• [EXCERPT TO READ]:
Package 'R2DT'

Title: Translation of Base R-Like Functions for 'data.table' Objects
Description: Some heavily used base R functions are reconstructed to also be compliant to data.table objects. Also, some general helper functions that could be of interest for working with data.table objects are included.
Authors: Robin Van Oirbeek
Maintainer: Robin Van Oirbeek <[email protected]>
License: GPL-3
Version: 0.2
Built: 2025-02-25 06:01:33 UTC
Source: https://github.com/cran/R2DT

Help Index


Forcing the character/string data type on a selected set of columns of a data.table object

Description

Forcing the character/string data type on a selected set of columns of a data.table object

Usage

asCharacterDT(inputDT, colNamesToBeTransformed = NULL)

Arguments

inputDT

data.table object containing the data of interest. This is an obligatory argument, without default value.

colNamesToBeTransformed

Character vector containing potential column names of the 'inputDT' argument. The default value is NULL.

Value

No value is returned. Note that a valid value needs to be supplied to the 'colNamesToBeTransformed' argument in order to make this function work.

Examples

library(data.table)
inputDT <- as.data.table(data.frame(x = seq(1, 20, 2), y = LETTERS[1:10]))
asFactorDT(inputDT, c('y'))

asCharacterDT(inputDT)
asCharacterDT(inputDT, c('x', 'y'))

# First looking at the result, followed by testing if the transformation worked!

inputDT
isCharacterDT(inputDT, c('x', 'y'))
isFactorDT(inputDT, c('x', 'y'))

Forcing the character/string data type on a selected set of columns of a data.table object

Description

Forcing the character/string data type on a selected set of columns of a data.table object

Usage

asFactorDT(inputDT, colNamesToBeTransformed = NULL)

Arguments

inputDT

data.table object containing the data of interest. This is an obligatory argument, without default value.

colNamesToBeTransformed

Character vector containing potential column names of the 'inputDT' argument. The default value is NULL.

Value

No value is returned. Note that a valid value needs to be supplied to the 'colNamesToBeTransformed' argument in order to make this function work.

Examples

library(data.table)
inputDT <- as.data.table(data.frame(x = seq(1, 20, 2), y = LETTERS[1:10]))
asFactorDT(inputDT, c('y'))

asCharacterDT(inputDT)
asCharacterDT(inputDT, c('x', 'y'))

# First looking at the result, followed by testing if the transformation worked!

inputDT
isCharacterDT(inputDT, c('x', 'y'))
isFactorDT(inputDT, c('x', 'y'))

Forcing the integer data type on a selected set of columns of a data.table object

Description

Forcing the integer data type on a selected set of columns of a data.table object

Usage

asIntegerDT(inputDT, colNamesToBeTransformed = NULL)

Arguments

inputDT

data.table object containing the data of interest. This is an obligatory argument, without default value.

colNamesToBeTransformed

Character vector containing potential column names of the 'inputDT' argument. The default value is NULL.

Value

No value is returned. Note that a valid value needs to be supplied to the 'colNamesToBeTransformed' argument in order to make this function work.

• [WORK TO COMPLETE]:
#1 Which fields does the header of the R2DT package documentation above list, from Title through Source?
#2 Could you pick up the R2DT package documentation after its final line and continue it?

• [DATA]:
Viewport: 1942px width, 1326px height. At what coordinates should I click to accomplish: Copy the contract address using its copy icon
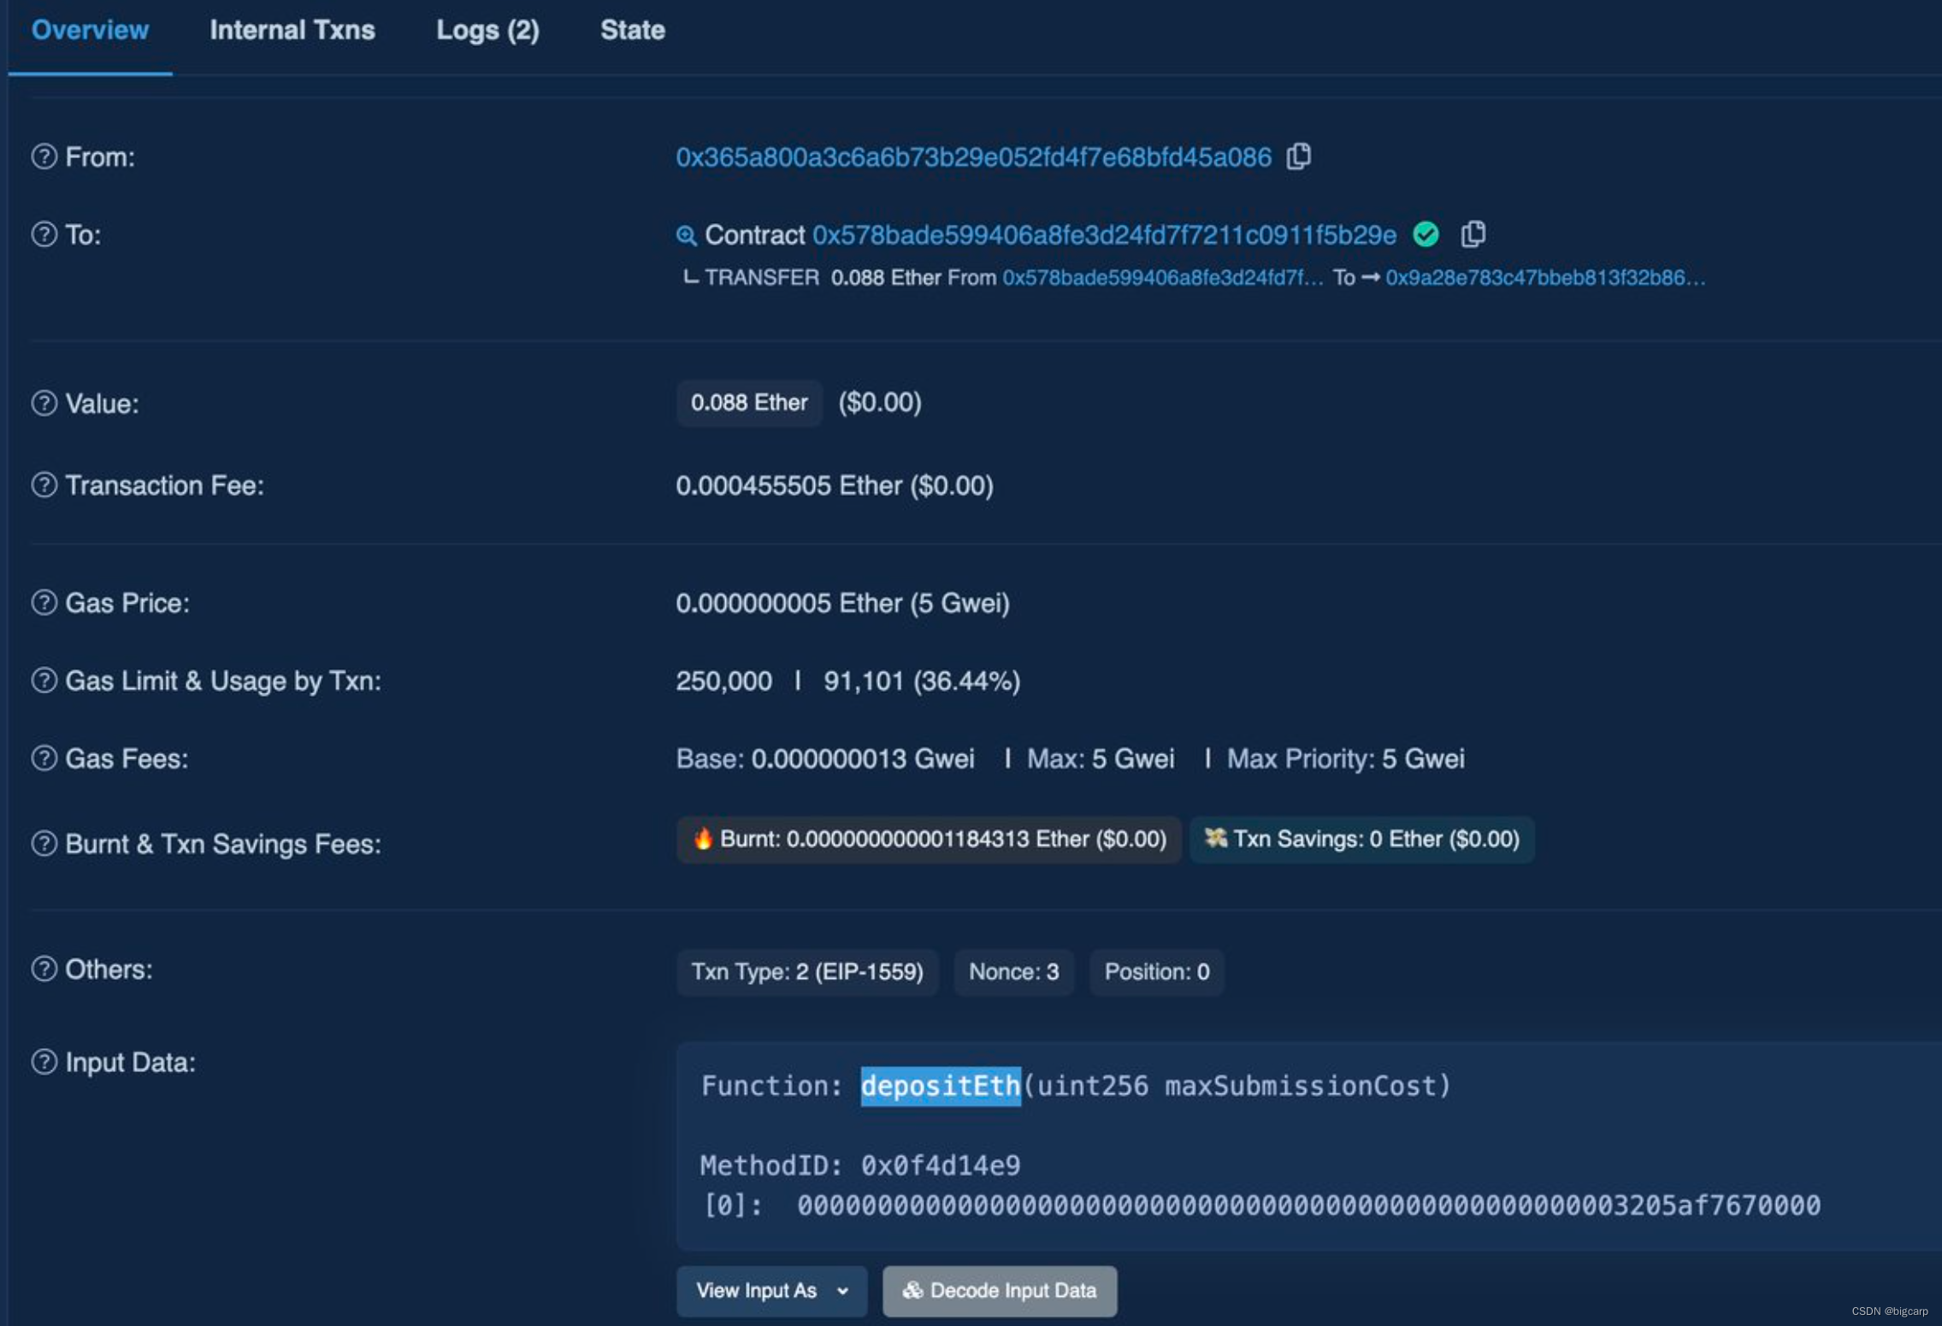[x=1475, y=234]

• [EXPECTED ANSWERS]:
#1 Title, Description, Authors, Maintainer, License, Version, Built, Source

#2
Examples

library(data.table)
inputDT <- as.data.table(data.frame(x = seq(1, 20, 2), y = LETTERS[1:10]))
asFactorDT(inputDT, c('y'))

asIntegerDT(inputDT)
asIntegerDT(inputDT, c('x', 'y'))

# First looking at the result, followed by testing if the transformation worked!

inputDT
isIntegerDT(inputDT, c('x', 'y'))

# Note the following behavior that also holds for the as.integer() base R function.
isNumericDT(inputDT, c('x', 'y'))

Forcing the logical/boolean data type on a selected set of columns of a data.table object

Description

Forcing the logical/boolean data type on a selected set of columns of a data.table object

Usage

asLogicalDT(inputDT, colNamesToBeTransformed = NULL)

Arguments

inputDT

data.table object containing the data of interest. This is an obligatory argument, without default value.

colNamesToBeTransformed

Character vector containing potential column names of the 'inputDT' argument. The default value is NULL.

Value

No value is returned. Note that a valid value needs to be supplied to the 'colNamesToBeTransformed' argument in order to make this function work.

Examples

library(data.table)
inputDT <- as.data.table(data.frame(x = seq(1, 20, 2), y = LETTERS[1:10]))
asFactorDT(inputDT, c('y'))

asLogicalDT(inputDT)
asLogicalDT(inputDT, c('x', 'y'))

# First looking at the result, followed by testing if the transformation worked!

inputDT
isLogicalDT(inputDT, c('x', 'y'))

# Notice the 'funny' side effect for the 'F' character value of column y...
# This behavior is also observed for the as.logical() base R function.

Forcing the numeric data type on a selected set of columns of a data.table object

Description

Forcing the numeric data type on a selected set of columns of a data.table object

Usage

asNumericDT(inputDT, colNamesToBeTransformed = NULL)

Arguments

inputDT

data.table object containing the data of interest. This is an obligatory argument, without default value.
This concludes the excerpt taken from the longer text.